● **AVAILABLE RECORDS**
..............................

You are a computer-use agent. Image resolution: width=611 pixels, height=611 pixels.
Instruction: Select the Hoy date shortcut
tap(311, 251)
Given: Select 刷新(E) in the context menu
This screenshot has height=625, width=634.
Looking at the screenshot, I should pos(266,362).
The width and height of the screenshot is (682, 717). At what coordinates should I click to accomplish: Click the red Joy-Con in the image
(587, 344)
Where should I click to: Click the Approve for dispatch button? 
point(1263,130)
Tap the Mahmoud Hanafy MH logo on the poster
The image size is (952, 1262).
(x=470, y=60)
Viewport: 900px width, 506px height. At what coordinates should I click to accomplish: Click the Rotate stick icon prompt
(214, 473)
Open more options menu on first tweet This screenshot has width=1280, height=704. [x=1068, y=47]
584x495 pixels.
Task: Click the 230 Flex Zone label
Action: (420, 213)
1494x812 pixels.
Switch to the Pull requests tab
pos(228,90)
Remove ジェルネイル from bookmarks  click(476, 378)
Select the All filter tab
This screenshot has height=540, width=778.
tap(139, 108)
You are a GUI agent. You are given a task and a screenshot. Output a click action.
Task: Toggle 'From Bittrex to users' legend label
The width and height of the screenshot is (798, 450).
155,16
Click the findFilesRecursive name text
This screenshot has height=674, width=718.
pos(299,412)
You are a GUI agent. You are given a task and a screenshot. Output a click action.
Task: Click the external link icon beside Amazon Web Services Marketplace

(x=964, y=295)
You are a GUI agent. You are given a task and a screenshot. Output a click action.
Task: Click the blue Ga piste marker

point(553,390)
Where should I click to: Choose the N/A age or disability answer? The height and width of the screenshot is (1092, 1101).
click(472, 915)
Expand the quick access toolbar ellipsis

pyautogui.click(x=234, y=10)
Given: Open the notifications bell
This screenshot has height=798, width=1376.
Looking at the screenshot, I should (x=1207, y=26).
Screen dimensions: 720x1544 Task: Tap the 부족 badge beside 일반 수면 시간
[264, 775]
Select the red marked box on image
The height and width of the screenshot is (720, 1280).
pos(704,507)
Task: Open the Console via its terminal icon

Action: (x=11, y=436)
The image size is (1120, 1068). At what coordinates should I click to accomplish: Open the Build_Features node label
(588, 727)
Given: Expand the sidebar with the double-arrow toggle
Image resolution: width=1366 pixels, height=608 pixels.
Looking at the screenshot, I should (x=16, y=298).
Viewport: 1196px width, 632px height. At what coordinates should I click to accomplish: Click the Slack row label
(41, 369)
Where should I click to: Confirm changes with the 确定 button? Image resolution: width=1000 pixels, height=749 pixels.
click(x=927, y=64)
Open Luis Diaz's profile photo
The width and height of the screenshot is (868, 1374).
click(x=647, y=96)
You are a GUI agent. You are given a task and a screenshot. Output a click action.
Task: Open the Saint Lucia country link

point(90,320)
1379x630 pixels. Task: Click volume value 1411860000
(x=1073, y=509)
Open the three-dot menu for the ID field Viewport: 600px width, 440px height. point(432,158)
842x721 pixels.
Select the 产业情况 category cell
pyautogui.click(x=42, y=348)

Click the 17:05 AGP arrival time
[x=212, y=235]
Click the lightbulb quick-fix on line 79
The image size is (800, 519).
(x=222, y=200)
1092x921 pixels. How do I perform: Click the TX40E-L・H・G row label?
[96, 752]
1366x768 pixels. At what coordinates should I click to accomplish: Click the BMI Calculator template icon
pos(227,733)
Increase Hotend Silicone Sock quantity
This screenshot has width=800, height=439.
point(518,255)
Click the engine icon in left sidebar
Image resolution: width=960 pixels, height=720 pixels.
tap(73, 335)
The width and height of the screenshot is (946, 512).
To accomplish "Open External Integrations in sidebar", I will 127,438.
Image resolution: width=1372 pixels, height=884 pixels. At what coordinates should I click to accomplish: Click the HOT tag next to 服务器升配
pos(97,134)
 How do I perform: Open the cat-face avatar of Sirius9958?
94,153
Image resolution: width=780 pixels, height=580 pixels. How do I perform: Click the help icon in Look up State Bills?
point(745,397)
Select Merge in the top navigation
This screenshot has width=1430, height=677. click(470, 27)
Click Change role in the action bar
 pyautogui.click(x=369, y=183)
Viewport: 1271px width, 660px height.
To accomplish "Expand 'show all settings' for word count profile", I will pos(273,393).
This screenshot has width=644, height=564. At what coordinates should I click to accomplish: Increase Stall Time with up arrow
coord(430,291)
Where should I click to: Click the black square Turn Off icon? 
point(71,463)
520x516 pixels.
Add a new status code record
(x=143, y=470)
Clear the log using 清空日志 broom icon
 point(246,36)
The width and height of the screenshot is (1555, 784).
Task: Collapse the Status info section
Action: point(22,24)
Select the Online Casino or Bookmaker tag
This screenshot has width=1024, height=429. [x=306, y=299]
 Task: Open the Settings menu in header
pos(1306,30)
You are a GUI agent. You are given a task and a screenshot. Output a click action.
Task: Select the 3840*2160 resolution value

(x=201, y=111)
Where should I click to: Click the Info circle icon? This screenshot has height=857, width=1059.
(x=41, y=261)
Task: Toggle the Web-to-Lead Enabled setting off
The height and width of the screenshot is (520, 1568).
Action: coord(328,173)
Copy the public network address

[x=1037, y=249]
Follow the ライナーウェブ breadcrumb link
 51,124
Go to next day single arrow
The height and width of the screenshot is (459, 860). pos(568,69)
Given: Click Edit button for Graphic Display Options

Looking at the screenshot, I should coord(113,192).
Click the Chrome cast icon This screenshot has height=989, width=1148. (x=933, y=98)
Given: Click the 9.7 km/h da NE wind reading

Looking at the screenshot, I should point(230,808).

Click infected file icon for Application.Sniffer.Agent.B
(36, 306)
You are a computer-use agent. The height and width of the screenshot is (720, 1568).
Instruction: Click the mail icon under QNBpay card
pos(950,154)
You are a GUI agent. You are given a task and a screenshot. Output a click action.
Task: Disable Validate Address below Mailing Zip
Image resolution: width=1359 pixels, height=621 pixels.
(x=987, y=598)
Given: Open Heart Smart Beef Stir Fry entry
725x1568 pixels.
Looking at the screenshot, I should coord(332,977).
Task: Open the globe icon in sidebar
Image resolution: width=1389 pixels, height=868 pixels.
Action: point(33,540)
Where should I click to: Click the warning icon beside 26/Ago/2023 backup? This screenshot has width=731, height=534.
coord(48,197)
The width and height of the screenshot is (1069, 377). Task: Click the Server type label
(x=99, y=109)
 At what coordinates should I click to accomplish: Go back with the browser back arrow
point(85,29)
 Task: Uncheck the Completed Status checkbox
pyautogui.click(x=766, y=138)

..............................

● **TASK INSTRUCTIONS**
What lines of the listing contain the word "profile"? Copy them all.

● **ANSWER SPACE**
Open Luis Diaz's profile photo
To accomplish "Expand 'show all settings' for word count profile", I will pos(273,393).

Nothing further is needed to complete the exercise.